ACTIVITY:
The line containing "Where should I" marks the start; extract exactly from it through the last line of the entries, and omit any pictures.

*** MATERIAL FOR THIS EXERCISE ***

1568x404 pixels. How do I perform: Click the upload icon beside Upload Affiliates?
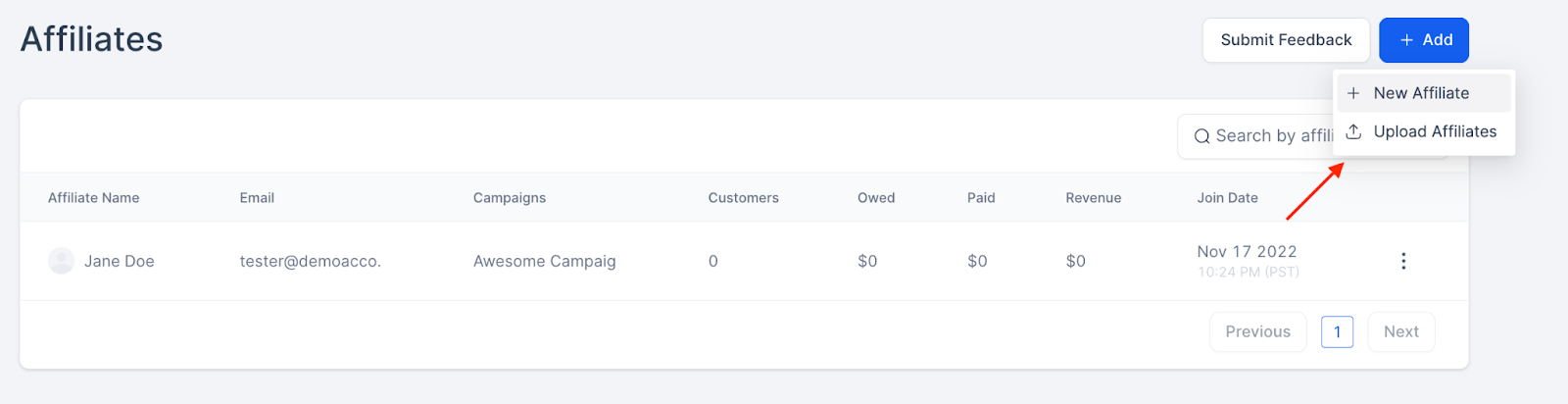[x=1353, y=131]
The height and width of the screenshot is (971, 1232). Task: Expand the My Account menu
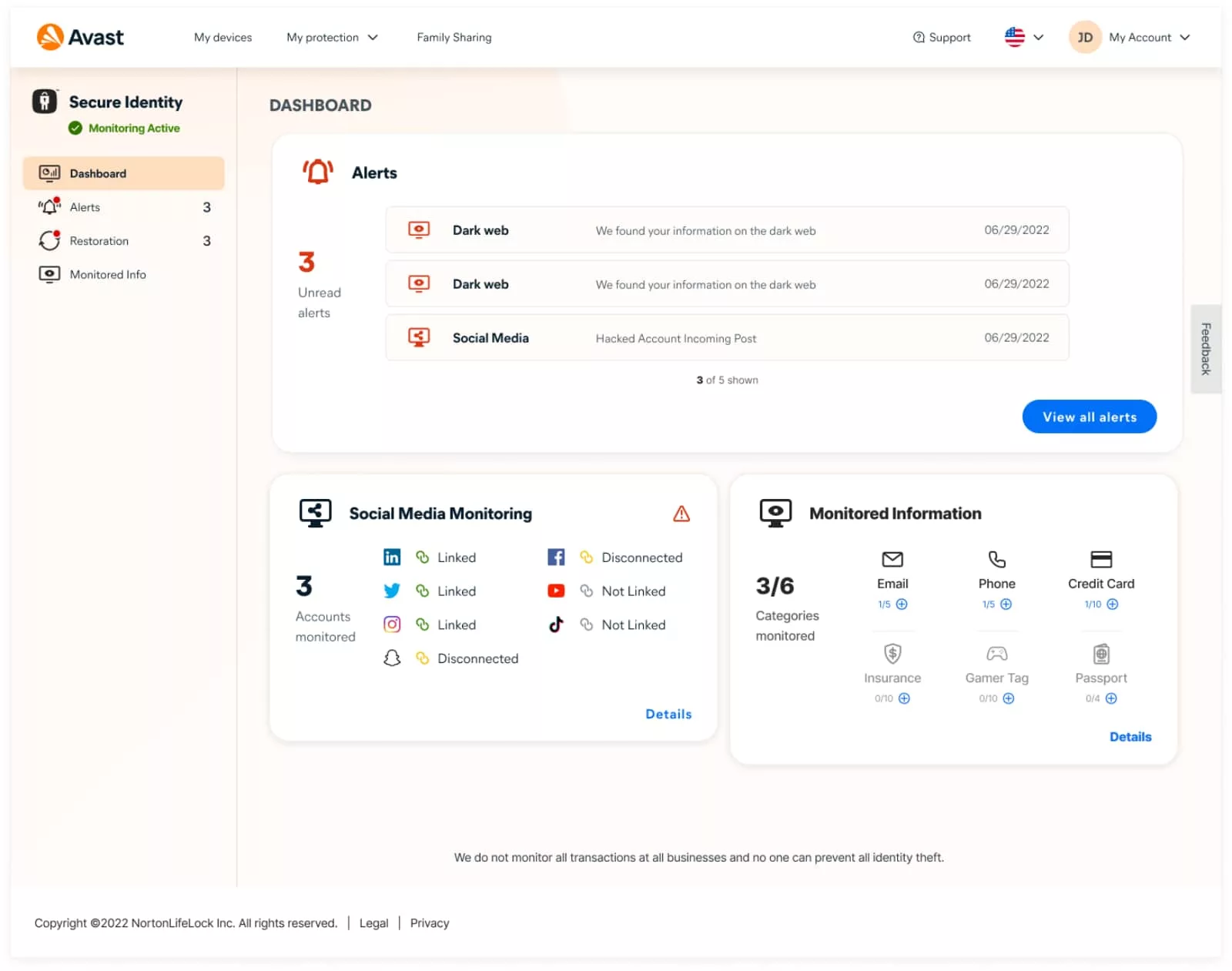1149,37
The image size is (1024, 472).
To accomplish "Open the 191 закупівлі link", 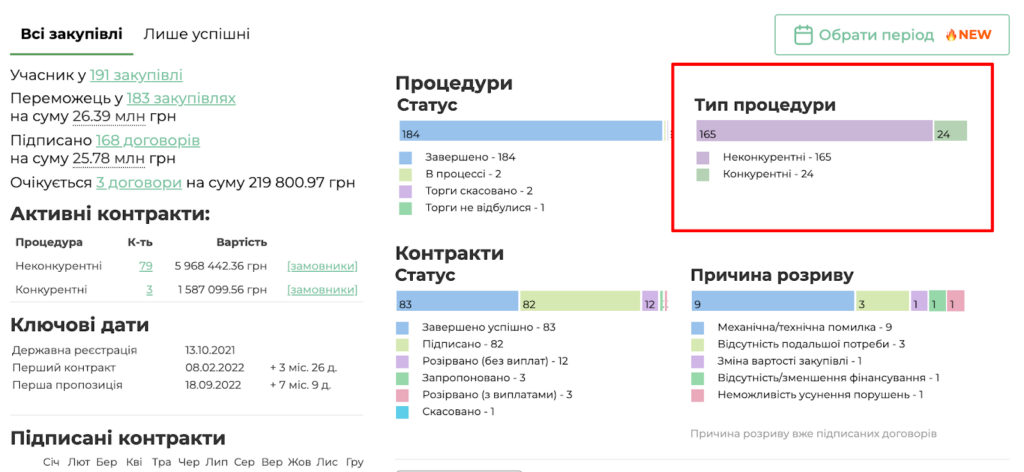I will tap(136, 75).
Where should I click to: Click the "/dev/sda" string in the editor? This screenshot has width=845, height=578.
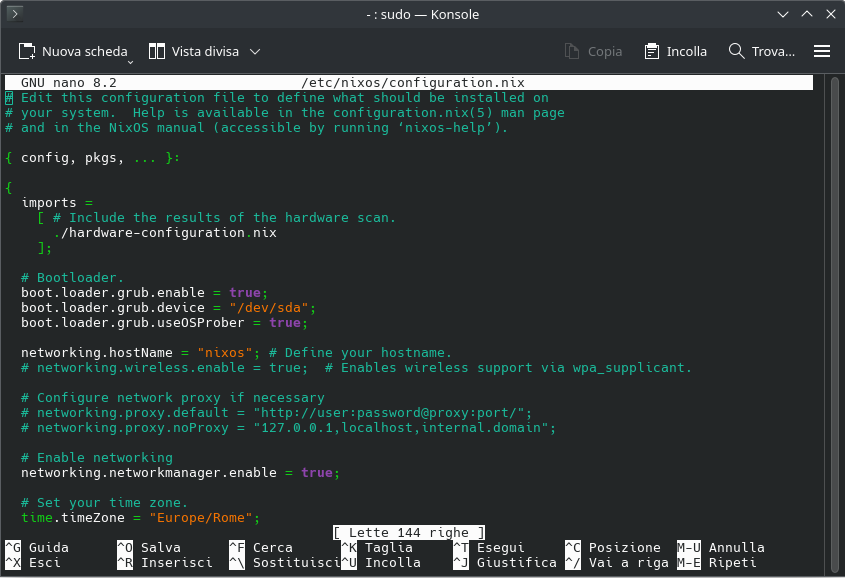[x=273, y=308]
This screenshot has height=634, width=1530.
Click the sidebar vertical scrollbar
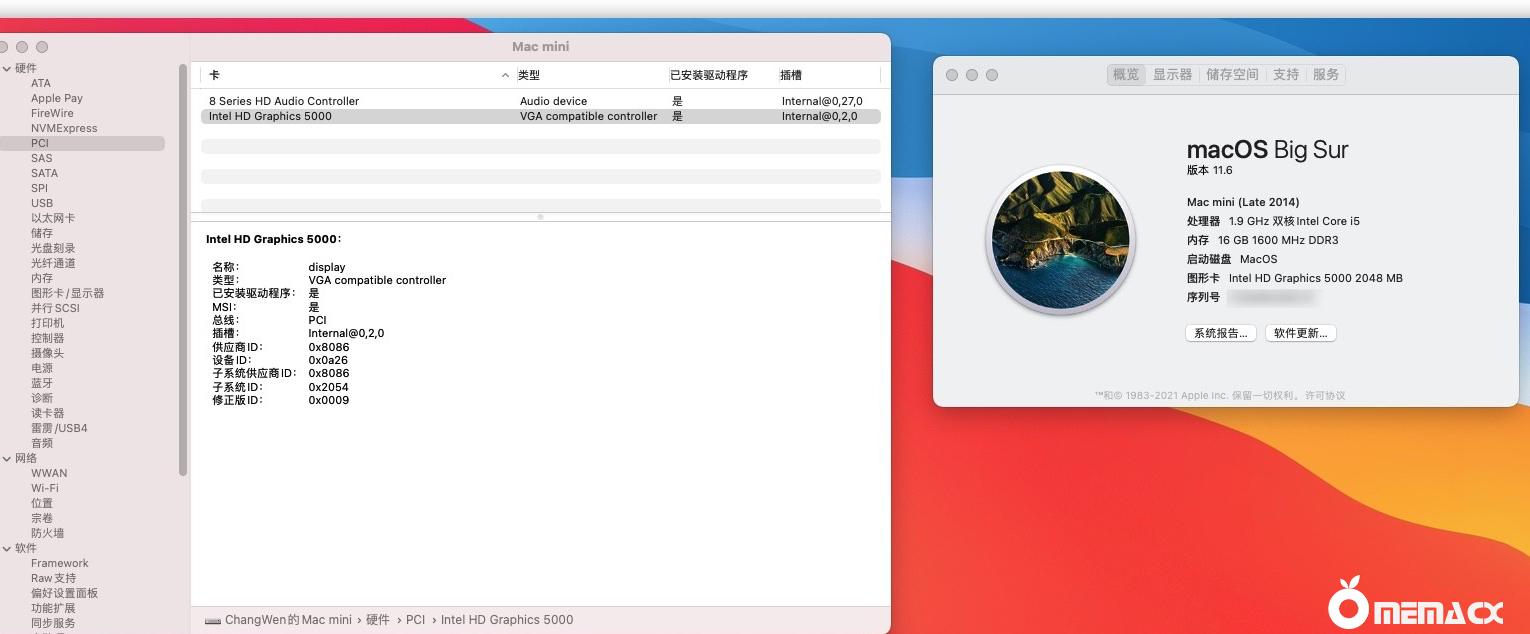coord(183,270)
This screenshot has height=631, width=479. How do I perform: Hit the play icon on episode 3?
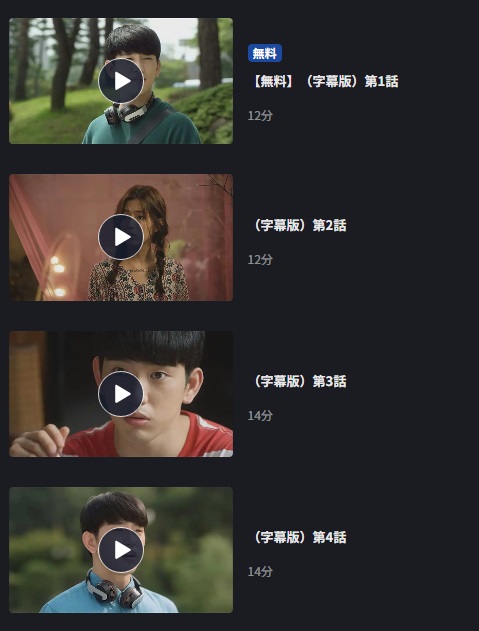click(121, 394)
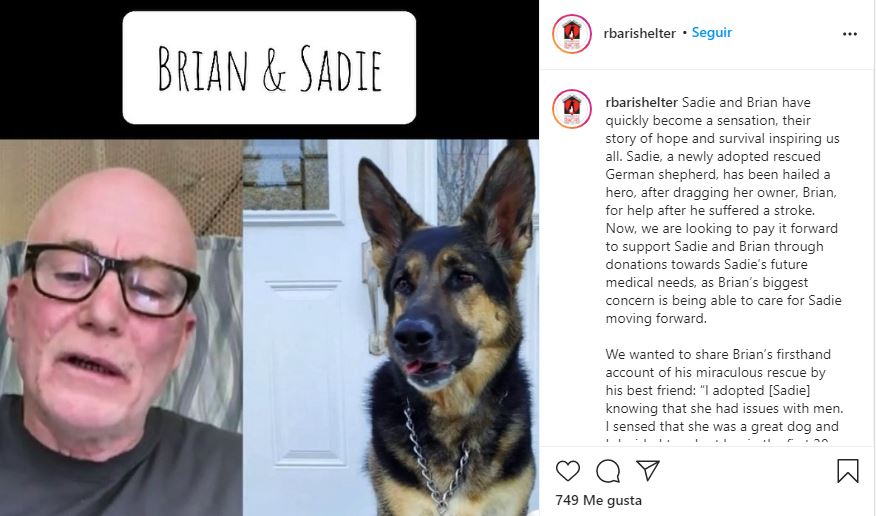Click the Brian & Sadie title card
Viewport: 876px width, 516px height.
tap(269, 68)
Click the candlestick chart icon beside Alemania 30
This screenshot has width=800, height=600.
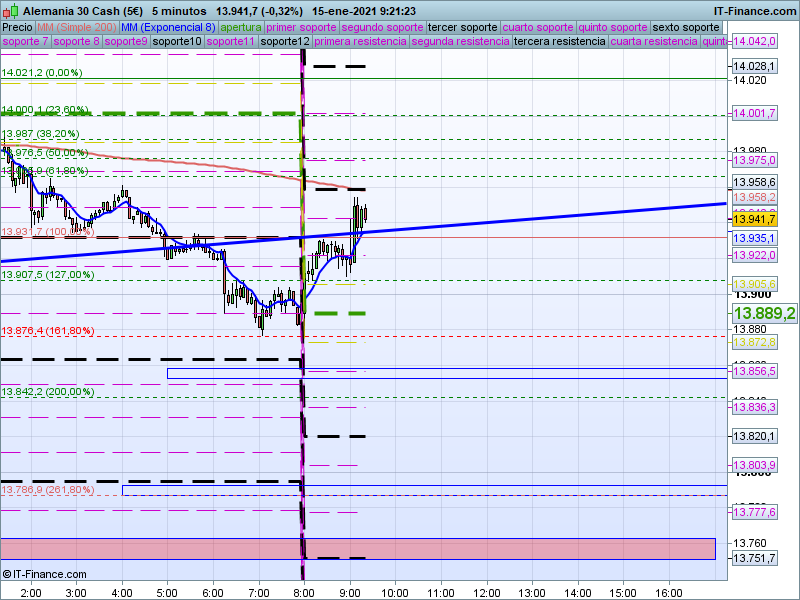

*** End of MATERIAL FOR THIS EXERCISE ***

OUTPUT OF THE EXERCISE:
Where should I click to: Click the "/dev/sda" string in the editor? This screenshot has width=845, height=578.
[x=273, y=308]
This screenshot has height=634, width=1530.
Click the sidebar vertical scrollbar
coord(183,270)
This screenshot has height=631, width=479. How do I perform: Hit the play icon on episode 3?
click(121, 394)
Click the Brian & Sadie title card
Viewport: 876px width, 516px height.
tap(269, 68)
Click the candlestick chart icon beside Alemania 30
This screenshot has width=800, height=600.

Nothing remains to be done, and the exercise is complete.